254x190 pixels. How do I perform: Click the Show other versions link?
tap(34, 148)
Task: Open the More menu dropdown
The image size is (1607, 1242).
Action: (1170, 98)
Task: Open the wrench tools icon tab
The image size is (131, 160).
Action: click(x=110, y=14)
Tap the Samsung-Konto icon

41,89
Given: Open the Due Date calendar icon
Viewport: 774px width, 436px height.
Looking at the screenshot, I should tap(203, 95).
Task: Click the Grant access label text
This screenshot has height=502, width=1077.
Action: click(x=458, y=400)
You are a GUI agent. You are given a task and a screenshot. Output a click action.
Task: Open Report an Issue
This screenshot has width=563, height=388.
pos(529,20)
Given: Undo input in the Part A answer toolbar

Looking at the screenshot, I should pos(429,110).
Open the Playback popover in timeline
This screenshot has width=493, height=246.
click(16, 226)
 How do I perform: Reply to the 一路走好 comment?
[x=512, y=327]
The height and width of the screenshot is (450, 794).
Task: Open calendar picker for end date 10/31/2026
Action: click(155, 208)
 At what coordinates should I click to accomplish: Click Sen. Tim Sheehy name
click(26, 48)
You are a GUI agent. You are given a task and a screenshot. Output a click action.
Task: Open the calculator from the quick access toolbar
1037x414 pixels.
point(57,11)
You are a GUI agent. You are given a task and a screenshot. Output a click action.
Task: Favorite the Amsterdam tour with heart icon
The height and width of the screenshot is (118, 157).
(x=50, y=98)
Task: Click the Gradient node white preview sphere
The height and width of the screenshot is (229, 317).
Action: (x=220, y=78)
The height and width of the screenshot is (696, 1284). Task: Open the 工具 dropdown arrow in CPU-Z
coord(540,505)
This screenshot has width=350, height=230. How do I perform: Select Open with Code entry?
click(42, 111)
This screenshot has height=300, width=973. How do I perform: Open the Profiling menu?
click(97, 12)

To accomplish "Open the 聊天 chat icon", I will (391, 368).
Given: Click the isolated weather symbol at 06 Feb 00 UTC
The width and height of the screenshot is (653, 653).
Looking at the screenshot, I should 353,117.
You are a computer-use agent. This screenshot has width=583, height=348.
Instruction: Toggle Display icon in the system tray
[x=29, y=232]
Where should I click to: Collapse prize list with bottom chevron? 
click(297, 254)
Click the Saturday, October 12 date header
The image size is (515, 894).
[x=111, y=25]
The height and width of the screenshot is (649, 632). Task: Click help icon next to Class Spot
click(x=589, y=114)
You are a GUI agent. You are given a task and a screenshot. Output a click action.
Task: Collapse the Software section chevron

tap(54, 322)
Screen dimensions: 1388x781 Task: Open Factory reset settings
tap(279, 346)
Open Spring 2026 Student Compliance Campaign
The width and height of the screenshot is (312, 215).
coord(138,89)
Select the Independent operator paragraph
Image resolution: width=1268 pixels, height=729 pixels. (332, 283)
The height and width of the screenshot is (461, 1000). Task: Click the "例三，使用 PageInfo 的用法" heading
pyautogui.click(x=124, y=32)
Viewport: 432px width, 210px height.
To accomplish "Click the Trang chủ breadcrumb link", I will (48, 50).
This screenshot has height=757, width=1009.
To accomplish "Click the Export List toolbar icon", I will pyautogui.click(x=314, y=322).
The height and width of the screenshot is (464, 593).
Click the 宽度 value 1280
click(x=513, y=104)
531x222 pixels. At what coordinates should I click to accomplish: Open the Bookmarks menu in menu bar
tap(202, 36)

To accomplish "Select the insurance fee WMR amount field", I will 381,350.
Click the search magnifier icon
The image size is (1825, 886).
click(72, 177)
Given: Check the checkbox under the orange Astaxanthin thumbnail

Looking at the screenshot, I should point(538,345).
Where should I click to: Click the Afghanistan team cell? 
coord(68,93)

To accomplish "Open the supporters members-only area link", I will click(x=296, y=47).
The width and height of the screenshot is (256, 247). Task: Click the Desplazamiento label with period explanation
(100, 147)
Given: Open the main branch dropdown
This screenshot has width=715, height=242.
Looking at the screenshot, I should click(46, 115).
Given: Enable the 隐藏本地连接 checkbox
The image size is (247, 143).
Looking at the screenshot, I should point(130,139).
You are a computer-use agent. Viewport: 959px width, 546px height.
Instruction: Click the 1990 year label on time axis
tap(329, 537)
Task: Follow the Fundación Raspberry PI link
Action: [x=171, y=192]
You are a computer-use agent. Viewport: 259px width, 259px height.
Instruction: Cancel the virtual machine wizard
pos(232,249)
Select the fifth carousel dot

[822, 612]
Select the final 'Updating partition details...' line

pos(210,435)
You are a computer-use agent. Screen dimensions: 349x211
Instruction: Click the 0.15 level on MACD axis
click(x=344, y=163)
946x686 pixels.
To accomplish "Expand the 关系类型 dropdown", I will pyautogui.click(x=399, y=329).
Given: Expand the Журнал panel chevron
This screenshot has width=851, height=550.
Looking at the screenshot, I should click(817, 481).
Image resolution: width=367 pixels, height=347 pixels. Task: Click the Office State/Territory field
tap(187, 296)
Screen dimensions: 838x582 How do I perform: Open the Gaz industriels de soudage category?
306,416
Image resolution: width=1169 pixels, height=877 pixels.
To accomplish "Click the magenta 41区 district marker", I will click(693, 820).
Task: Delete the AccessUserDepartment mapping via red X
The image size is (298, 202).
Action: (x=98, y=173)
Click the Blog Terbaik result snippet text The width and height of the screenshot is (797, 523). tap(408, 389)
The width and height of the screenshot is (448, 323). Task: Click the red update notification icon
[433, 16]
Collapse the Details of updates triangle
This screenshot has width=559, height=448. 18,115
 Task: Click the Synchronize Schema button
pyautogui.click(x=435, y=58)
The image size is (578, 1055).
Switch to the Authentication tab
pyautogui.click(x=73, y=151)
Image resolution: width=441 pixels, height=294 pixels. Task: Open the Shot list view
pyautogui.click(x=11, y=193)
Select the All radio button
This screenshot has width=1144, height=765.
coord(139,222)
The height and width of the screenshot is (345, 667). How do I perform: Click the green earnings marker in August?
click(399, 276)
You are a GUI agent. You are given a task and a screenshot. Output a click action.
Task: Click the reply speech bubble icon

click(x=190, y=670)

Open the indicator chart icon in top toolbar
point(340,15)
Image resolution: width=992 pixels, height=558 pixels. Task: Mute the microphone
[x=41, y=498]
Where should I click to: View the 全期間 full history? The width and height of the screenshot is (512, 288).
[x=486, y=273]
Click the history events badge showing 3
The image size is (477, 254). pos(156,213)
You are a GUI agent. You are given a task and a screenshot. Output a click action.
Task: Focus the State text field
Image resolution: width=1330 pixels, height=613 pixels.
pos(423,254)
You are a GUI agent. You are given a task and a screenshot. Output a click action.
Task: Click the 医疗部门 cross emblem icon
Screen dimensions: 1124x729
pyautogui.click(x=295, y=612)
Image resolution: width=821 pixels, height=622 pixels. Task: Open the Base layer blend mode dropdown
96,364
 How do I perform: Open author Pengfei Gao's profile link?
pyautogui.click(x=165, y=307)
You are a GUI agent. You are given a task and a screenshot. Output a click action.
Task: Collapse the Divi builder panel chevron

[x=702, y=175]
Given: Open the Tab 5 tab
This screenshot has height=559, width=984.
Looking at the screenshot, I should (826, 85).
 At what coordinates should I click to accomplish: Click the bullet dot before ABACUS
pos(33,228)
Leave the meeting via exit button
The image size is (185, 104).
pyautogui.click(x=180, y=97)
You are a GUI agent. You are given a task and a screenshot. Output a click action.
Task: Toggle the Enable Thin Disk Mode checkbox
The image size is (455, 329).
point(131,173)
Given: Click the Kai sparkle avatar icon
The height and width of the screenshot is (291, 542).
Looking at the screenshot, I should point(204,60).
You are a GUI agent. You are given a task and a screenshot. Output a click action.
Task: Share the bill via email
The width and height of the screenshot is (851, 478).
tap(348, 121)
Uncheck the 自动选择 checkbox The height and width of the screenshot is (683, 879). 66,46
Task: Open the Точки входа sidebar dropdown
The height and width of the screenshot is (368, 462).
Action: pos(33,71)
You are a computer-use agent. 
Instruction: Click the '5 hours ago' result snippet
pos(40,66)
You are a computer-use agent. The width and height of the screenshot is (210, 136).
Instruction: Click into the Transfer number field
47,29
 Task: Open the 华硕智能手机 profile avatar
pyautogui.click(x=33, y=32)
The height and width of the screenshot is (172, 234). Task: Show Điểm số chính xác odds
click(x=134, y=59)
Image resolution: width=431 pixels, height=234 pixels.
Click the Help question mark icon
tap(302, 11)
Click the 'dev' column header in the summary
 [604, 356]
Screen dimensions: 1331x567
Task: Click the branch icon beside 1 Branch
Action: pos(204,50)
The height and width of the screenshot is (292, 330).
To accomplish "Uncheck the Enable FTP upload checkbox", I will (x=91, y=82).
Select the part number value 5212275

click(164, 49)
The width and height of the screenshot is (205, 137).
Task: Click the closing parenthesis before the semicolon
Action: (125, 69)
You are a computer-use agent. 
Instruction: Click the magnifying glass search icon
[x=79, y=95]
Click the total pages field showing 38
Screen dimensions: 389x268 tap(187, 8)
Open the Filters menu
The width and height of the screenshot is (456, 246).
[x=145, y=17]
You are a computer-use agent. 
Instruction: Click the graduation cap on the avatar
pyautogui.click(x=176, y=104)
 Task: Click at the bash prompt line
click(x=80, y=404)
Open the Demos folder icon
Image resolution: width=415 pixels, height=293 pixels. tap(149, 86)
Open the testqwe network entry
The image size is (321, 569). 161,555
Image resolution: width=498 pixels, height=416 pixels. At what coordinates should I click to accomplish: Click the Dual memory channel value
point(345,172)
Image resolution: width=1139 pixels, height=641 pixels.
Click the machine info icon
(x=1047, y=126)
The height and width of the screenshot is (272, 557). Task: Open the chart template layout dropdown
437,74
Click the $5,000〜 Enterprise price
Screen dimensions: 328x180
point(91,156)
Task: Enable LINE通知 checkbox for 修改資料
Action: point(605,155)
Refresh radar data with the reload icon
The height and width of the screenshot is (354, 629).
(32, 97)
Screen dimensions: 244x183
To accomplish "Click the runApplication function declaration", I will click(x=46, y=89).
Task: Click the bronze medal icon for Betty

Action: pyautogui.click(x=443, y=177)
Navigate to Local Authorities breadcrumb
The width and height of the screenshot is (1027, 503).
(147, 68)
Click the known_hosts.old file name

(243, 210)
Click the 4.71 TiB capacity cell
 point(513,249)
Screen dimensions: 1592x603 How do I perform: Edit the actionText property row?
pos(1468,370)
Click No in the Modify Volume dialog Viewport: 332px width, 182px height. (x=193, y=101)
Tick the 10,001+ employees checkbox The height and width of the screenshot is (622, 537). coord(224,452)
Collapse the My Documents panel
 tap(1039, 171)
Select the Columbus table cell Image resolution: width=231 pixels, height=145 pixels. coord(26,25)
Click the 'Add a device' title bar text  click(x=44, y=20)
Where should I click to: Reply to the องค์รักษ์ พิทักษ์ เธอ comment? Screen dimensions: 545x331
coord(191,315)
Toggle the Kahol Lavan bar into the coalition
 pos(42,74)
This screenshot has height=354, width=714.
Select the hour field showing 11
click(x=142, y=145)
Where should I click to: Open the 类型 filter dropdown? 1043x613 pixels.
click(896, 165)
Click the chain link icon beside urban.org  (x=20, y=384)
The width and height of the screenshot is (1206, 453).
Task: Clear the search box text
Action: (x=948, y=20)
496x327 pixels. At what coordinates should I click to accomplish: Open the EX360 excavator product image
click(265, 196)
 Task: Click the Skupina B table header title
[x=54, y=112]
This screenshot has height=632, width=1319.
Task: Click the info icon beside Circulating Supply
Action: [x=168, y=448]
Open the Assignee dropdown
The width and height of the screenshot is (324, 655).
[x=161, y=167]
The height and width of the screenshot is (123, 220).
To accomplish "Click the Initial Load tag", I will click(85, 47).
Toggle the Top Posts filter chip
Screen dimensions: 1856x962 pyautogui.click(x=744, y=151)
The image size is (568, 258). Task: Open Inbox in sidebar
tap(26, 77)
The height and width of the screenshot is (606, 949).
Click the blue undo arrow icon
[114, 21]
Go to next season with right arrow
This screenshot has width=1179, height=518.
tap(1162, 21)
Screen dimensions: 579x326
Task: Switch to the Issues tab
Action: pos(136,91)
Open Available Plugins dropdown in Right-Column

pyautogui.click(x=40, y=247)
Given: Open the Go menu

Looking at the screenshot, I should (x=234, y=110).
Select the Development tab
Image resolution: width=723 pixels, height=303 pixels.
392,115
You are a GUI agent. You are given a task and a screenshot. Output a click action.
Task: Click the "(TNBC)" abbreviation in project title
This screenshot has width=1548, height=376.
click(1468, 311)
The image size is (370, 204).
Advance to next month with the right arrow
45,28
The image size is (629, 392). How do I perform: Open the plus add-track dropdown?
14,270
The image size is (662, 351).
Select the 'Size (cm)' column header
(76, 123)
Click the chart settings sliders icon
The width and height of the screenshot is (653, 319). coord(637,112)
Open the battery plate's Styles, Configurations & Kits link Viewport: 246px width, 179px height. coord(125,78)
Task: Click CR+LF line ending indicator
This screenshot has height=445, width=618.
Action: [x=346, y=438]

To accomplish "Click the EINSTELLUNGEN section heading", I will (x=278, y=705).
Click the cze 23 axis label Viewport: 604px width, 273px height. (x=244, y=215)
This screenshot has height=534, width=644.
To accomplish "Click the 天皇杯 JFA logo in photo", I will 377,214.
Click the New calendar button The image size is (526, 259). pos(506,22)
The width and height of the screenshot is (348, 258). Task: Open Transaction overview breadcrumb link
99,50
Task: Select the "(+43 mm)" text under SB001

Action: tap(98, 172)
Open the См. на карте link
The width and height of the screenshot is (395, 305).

______________________________

- [What you are asked to do]
What lines above contain "Expand"? Copy them out.

- [Reply to the exercise]
To accomplish "Expand the 关系类型 dropdown", I will pyautogui.click(x=399, y=329).
Given: Expand the Журнал panel chevron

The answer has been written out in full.